MINATBACA.com – Inovasi Pemerintah Kabupaten (Pemkab) Lamongan kembali berprestasi. Terbaru, dua inovasi milik Pemkab Lamongan berhasil masuk dalam top 45 Kompetisi Inovasi Pelayanan Publik (KOVABLIK) Provinsi Jawa Timur tahun 2025.

Dua inovasi tersebut adalah Megilan Entrepreneur (Megpreneur), yang diinisiasi oleh Dinas Koperasi dan Usaha Mikro Kabupaten Lamongan (kategori pemerataan ekonomi dan penguatan UMKM).
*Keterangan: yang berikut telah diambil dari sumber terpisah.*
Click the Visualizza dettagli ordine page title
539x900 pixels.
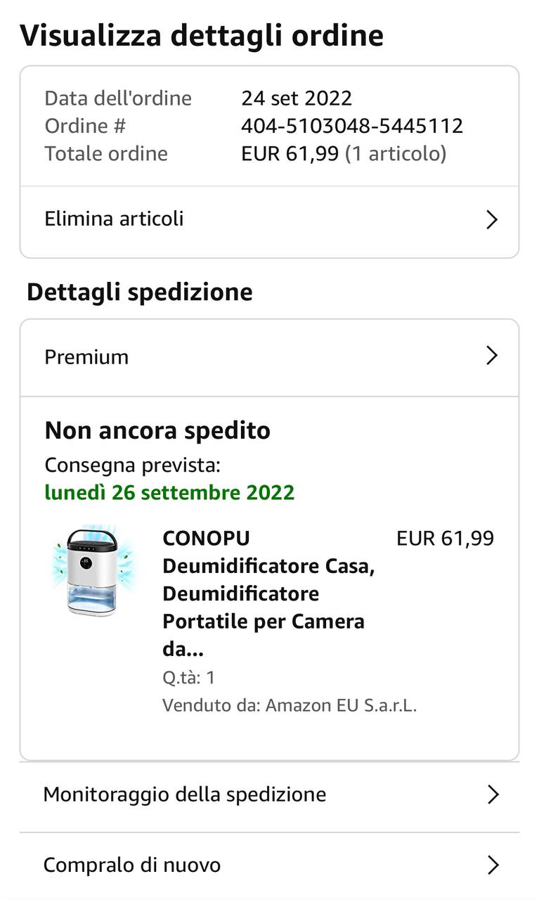coord(202,35)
Serta inovasi Disabilitas Mandiri Terlindungi (Tas Mantri) oleh Puskesmas Turi Lamongan (kategori penyediaan layanan kesehatan).

Seluruh inovasi tersebut memiliki tujuan untuk meningkatkan daya saing bisnis lokal agar siap bersaing di pasar yang lebih luas, mendekatkan layanan kesehatan dan meningkatkan pelayanan kesehatan bagi penyandang disabilitas melalui pemberdayaan keluarga sebagai caregiver untuk perawatan di rumah.
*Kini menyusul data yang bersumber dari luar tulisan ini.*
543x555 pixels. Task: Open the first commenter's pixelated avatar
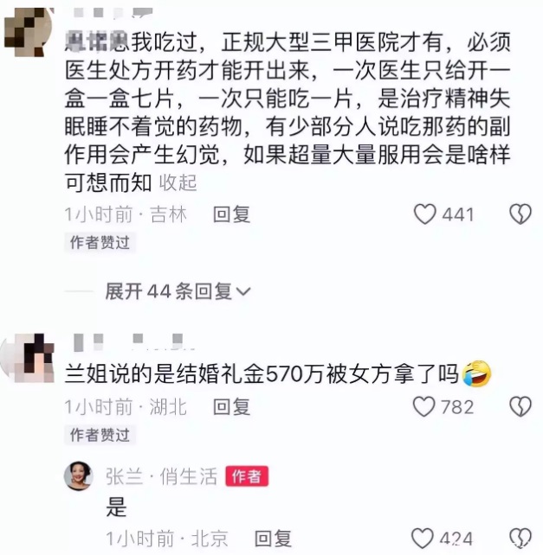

Tidak hanya mendekatkan dan meningkatkan kualitas pelayanan publik melalui gagasan kreatif dan terukur, namun dua inovasi tersebut juga selaras dengan Rencana Pembangunan Jangka Menengah Daerah (RPJMD) Kabupaten Lamongan, 15 program prioritas, Renstra, RIPJ-PID, dan RKPD.

“Seluruh inovasi di Kabupaten Lamongan didukung oleh Peraturan Daerah dan tentu selaras dengan RPJMD Kabupaten Lamongan, 15 program prioritas, Renstra, RIPJ-PID, dan RKPD,” tutur Bupati Lamongan Yuhronur Efendi, usai menerima penghargaan dari Wakil Gubernur Jawa Timur Emil Elestianto Dardak, di Hotel Mariot Surabaya, Jumat (12/12/2025).
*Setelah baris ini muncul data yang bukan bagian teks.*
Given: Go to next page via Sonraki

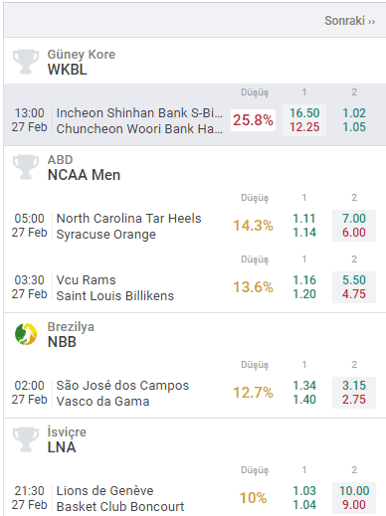Looking at the screenshot, I should [x=349, y=21].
“Tujuan utamanya adalah memberikan pelayanan maksimal kepada masyarakat, hingga memberikan tambahan nilai ekonomis untuk masyarakat,” terang Pak Yes-sapaan Bupati Lamongan Yuhronur Efendi.

Penerapan inovasi Megpreneur, dampak positifnya bisa dilihat dari rata-rata kenaikan omzet pasca mengikuti inkubasi. Tercatat mengalami kenaikan, pada tahun 2022 menempati angka Rp3,5 juta, pada 2023 menempati angka Rp4,5 juta, dan tahun 2024 menempati angka Rp5,8 juta. Inkubasi dilaksanakan bersama 155 tim, Megpreneur mengklasifikasikan kategori usaha di bidang agribisnis, food, fashion, industri kreatif, pariwisata, hingga layanan jasa.

Lalu pada inovasi Tas Mantri melakukan layanan Home Care Service (HCS) sebanyak dua kali dalam satu minggu, pelatihan caregiver sebanyak dua kali dalam satu tahun, bantuan alat penunjang kesehatan berupa tensi meter, alat bantu mobilisasi, alat laboratorium sederhana sebanyak 15 orang per tahun, dan masih banyak lagi.